Bahaa Abdul Hussein is a Fintech expert and shares his experiences with his audience through his blogs. This time he discusses why financial services companies must look at cloud.

The Covid-19 pandemic brought unprecedented disruptions in all sectors of lives, including financial services. Financial organizations realized the need to make quick and rudimentary changes to keep the operations flowing.

During the lockdowns, customers needed virtual ways to express their demands. And the employees of the firms had to work from home too. This was a transitioning period for the digital world that saw innovations. It also brought to the forefront, the need to embrace cloud platforms and services.

Implementation of cloud technologies has now proven to make operations very efficient in the retail banking industry. Research conducted by Accenture has shown that almost half of the participants belonging to the industry have expressed it had generated business value too.

Enhanced customer experiences

The cloud provides a safe place for companies where they can store all their data securely. This in turn helps the companies to plan personalized customer services. They get a wholesome insight into a customer’s preferences and behaviors.

This real-time visibility will help digital banking platforms.
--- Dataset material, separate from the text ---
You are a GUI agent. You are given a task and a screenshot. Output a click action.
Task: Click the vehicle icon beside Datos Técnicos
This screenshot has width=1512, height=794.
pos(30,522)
They can use the data cloud to introduce predictive models. Thereby, organizations can identify their high-value customers and also provide them with the experiences they seek.

Improved data visibility 

As cloud platforms have made it possible to store different data in one place, it has also helped in making financial companies more aware of them. During the pandemic, the data assisted them in understanding the new demands, and the firms could continue offering customer experiences to the best of their ability.

Furthermore, a cloud platform makes enhanced data sharing a much simpler process. Otherwise, a legacy data warehouse involves risk, expense, and complexity. A cloud platform diminishes the need for the manual effort which is required while working with traditional data-sharing tools. Now no employee needs to physically transfer data. Data consumers will have read-only access to a part of the company’s information through SQL.

Finer interaction

Digital banks are developing at a breakneck speed. The constant growth of mobile banking and the increased availability of online services have impacted customers’ interaction with financial institutions.

As the competition is steep, institutions feel compelled to better the accessibility of data. Or their customers can move to a more adept financial institution. Therefore, financial organizations need to have stronger collaboration with other firms.

When data is made available in a common pool for uniform governance, companies are able to observe who has access to the data and make this data easily accessible across business units. The objective of centralizing data is to make it more secure observed Bahaa Abdul Hussein.

Trends change every day and many such trends are expected to transform the trajectory of the financial sector soon. If new-age platforms want to prosper, they’d do well to tap into the potential of data and cloud platforms.